What you will do: Print the following entries without alteration, starting at the line containing "coordinates (242, 22)." and ending at the line containing "center [535, 118].".

--- begin ---

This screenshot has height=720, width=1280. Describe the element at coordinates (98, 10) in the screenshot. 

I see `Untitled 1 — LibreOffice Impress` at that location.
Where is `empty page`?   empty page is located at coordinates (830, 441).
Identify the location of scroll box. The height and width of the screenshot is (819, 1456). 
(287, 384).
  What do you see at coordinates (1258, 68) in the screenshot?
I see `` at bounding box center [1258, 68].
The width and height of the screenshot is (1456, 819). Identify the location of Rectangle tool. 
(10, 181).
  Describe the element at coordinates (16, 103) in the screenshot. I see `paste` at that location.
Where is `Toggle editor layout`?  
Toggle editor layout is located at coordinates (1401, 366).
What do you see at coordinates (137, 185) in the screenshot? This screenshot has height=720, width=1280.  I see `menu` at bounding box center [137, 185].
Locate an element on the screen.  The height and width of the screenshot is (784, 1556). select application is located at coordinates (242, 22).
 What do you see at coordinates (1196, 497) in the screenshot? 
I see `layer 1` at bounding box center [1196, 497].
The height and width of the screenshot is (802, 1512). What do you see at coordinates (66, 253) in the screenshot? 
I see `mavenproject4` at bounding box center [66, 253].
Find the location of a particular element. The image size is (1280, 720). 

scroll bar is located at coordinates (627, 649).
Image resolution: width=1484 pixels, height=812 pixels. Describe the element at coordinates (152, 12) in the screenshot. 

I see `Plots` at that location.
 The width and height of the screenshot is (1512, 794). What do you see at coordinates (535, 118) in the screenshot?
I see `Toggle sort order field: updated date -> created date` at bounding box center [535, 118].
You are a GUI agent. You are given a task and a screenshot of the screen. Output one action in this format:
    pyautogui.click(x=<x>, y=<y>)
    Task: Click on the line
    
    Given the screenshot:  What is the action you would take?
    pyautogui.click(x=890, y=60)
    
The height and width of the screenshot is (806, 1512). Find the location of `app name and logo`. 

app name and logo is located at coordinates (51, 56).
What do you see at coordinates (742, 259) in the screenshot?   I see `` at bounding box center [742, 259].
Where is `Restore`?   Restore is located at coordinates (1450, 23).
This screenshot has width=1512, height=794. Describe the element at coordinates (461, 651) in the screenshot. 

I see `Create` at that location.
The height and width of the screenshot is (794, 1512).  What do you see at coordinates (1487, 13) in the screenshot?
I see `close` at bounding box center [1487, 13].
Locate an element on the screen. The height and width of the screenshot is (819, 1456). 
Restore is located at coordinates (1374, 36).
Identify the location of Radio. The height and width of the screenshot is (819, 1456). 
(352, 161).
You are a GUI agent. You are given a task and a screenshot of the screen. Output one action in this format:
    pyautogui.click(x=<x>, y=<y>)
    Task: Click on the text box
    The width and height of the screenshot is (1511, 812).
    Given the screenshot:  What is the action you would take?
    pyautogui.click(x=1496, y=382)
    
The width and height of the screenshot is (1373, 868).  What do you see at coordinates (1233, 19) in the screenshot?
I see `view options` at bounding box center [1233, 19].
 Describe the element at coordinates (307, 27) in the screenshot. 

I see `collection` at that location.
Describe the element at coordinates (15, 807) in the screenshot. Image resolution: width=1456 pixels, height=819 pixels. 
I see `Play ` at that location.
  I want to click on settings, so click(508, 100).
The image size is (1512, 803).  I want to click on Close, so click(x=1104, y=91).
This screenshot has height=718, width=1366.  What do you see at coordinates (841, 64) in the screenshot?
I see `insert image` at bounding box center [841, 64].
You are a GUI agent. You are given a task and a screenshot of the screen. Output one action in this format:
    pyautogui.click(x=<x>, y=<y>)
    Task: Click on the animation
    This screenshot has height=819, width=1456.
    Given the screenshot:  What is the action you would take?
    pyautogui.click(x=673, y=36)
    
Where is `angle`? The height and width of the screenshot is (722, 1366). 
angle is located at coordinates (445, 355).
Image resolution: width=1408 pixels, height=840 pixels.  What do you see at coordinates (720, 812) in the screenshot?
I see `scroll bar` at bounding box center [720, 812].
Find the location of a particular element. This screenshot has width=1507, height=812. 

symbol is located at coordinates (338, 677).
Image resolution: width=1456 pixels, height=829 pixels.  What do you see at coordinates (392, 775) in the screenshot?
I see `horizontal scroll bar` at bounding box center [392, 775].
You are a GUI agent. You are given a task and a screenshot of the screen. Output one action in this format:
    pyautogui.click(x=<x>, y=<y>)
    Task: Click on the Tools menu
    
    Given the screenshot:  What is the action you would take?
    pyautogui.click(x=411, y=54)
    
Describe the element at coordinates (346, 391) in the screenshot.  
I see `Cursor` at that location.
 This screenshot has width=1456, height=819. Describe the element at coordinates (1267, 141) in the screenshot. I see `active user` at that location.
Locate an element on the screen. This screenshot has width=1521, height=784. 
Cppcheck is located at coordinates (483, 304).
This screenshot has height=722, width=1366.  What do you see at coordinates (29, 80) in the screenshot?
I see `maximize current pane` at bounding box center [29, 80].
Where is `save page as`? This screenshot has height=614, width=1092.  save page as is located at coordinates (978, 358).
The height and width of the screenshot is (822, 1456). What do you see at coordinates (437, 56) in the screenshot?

--- end ---

Task result:
Locate an element on the screen.  The height and width of the screenshot is (784, 1556). select application is located at coordinates (242, 22).
 What do you see at coordinates (1196, 497) in the screenshot? 
I see `layer 1` at bounding box center [1196, 497].
The height and width of the screenshot is (802, 1512). What do you see at coordinates (66, 253) in the screenshot? 
I see `mavenproject4` at bounding box center [66, 253].
Find the location of a particular element. The image size is (1280, 720). 

scroll bar is located at coordinates (627, 649).
Image resolution: width=1484 pixels, height=812 pixels. Describe the element at coordinates (152, 12) in the screenshot. 

I see `Plots` at that location.
 The width and height of the screenshot is (1512, 794). What do you see at coordinates (535, 118) in the screenshot?
I see `Toggle sort order field: updated date -> created date` at bounding box center [535, 118].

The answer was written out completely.